I have also, on devices that support it, split up nvme with namespaces and had them do double duty. I haven’t tried namespace reprogramming on these though.
So I learned a thing after ordering a bunch of these, now y’all can learn from my mistakes:
tl;dr you can’t shrink a metadata special device
My pool is 4x 8-wide RAIDZ2 with a 3-way mirror of 400GB Intel DC S3700 SSDs for metadata/small blocks running on TN SCALE. My special vdev has ~124GB on it, so the 118GB Optanes wouldn’t be enough. I ordered 6 of them thinking that I could add another 3-disk special vdev to add capacity, then replace the 3 SSDs with the Optanes to make a ~220GB special vdev and pick up some IOPS at the same time.
I’ve shrunk a pool of mirrors before no problem, but just in case I spun up a VM to test and I got an error that the new device was too small!? On a brand new pool with no data on it! Specifically, the error is [EZFS_BADDEV] device is too small. If I try to add a second special vdev and remove the original, I get [EZFS_INVALCONFIG] invalid config; all top-level vdevs must have the same sector size and not be raidz.. I get the same error about being too small trying to replace one of the disks from the command line.
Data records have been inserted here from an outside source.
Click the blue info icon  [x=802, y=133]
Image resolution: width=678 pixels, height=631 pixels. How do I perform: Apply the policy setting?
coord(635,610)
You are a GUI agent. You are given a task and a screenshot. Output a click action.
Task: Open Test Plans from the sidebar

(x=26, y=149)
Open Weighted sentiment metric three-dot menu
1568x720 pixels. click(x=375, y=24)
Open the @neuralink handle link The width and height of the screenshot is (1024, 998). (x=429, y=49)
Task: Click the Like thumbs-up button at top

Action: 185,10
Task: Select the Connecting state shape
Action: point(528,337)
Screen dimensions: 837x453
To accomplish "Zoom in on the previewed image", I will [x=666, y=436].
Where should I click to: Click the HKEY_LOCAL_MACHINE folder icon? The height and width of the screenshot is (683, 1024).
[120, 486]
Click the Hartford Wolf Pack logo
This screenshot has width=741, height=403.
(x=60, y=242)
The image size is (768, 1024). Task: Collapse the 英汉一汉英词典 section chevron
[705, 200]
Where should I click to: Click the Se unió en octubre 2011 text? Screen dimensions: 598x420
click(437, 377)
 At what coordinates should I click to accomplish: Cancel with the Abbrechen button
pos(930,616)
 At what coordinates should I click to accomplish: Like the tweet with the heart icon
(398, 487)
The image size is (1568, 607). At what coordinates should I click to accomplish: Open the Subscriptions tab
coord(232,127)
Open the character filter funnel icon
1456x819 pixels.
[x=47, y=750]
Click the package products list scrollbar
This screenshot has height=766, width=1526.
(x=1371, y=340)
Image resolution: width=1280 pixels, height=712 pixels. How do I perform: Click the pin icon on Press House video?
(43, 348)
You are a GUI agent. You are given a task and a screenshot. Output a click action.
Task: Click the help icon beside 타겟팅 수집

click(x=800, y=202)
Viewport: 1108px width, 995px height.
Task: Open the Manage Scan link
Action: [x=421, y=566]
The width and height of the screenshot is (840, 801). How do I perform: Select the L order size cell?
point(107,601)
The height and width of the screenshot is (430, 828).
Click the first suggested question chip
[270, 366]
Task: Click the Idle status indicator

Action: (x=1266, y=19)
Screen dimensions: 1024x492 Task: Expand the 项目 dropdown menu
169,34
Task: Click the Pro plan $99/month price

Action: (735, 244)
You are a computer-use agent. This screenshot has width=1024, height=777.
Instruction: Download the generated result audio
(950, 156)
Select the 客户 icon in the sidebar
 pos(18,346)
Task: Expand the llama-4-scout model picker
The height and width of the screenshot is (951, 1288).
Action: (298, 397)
Sadly that puts me in a sticky situation. This pool is only ~2% critical data that’s backed up elsewhere, and while I could recreate most of the rest I’d rather not if I can avoid it. I don’t have anywhere near enough free capacity to offload the data and rebuild the pool. Getting 3x 980GB 905Ps is likely the only viable option right now, but the cost and lack of official power loss protection sways me towards doing nothing. Additionally going to 980GB would cause the same issues if/when the 5800X ever go on fire sale I’d have to get even larger!
Hopefully this saves someone the same headache. I’m going to cancel the backorder unless anyone knows of a way to make it work. Happy hoarding!